Alessandra Amoroso: “Mi sento completa senza essere madre e moglie”

La cantante pugliese si racconta in una lunga intervista e spiega perché ha cambiato idea sull'idea di farsi una famiglia

Alessandra Amoroso è sempre stata un vulcano di energia, un sorriso contagioso, in grado di trasmettere forza anche quando di forza, per lei, ce n’era poca. Ora, a 35 anni, la cantante è pronta a tornare con un nuovo album, Tutto accade, in uscita il 22 ottobre e per l’occasione ha rilasciato una lunga intervista al Corriere della Sera in cui tratteggia un ritratto della sua vita, della carriera e del futuro che l’aspetta.

Alessandra Amoroso, il dietrofront sui figli

“Negli ultimi tempi sono successe cose, la morte di mia nonna, una storia finita, il lockdown e altre situazioni che mi hanno portata a guardarmi dentro: ora riesco a dire che mi basto da sola, non cerco in altre persone la completezza”, ha confessato Alessandra Amoroso nel corso dell’intervista, facendo riferimento anche a quel momento della sua vita in cui aveva pensato di mettere in pausa la carriera per diventare madre. “Sono stata cresciuta con delle nozioni culturali non vere. Mi sento completa senza essere madre e moglie”, dice oggi con consapevolezza.

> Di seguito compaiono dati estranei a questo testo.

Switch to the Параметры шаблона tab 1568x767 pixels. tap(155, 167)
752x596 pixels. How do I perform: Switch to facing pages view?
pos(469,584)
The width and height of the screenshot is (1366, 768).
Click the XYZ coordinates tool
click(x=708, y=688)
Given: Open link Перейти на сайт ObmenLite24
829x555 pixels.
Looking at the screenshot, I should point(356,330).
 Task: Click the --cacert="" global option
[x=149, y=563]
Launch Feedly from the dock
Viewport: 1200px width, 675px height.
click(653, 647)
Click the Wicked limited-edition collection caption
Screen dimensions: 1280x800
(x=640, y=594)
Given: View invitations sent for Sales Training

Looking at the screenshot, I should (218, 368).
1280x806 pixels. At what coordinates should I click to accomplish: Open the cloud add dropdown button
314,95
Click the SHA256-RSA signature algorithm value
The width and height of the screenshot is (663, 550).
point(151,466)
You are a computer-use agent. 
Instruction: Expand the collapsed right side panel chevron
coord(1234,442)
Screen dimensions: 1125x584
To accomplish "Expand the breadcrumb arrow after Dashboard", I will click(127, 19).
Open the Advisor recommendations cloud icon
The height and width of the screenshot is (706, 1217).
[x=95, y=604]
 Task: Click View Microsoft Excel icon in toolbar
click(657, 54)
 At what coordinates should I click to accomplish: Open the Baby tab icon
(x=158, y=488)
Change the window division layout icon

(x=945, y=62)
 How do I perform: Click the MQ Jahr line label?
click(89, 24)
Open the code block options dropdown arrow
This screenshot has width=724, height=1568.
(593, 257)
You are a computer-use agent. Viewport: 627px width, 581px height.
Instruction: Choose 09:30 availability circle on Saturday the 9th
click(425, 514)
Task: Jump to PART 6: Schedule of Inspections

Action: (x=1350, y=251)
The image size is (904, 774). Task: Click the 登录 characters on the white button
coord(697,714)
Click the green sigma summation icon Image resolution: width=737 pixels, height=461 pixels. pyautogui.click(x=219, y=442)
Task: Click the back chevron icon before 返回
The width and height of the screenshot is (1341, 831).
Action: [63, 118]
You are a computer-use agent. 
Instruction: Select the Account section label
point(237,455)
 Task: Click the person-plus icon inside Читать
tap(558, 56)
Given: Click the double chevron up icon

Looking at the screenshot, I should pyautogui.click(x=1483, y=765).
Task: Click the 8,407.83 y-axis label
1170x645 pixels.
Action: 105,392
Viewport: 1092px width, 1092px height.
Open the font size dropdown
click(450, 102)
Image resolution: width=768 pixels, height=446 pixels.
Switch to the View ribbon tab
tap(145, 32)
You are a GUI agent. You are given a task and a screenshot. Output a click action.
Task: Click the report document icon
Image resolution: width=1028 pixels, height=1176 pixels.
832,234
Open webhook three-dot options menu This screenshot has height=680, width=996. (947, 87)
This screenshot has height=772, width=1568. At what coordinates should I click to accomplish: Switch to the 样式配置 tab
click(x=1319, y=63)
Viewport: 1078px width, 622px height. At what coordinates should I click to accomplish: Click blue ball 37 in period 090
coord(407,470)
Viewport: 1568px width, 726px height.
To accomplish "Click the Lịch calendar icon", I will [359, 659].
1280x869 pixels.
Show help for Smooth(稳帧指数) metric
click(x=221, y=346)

La nuova Alessandra Amoroso, che non piange più

Una scelta, quella di non avere figli (almeno per il momento) che non deriva dal fatto di essere tornata single, dopo la relazione con Stefano Settepani (ecco perché è finita), ma dalla maturità che arriva dopo periodi difficili e di transizione, in cui ci si guarda dentro.

“È un disco verità in cui racconto di me stessa fra buio e luce, senza filtri e maschere, e di un periodo di transizione della mia vita”, spiega ripensando a luci e ombre che hanno contraddistinto quest’ultimo periodo.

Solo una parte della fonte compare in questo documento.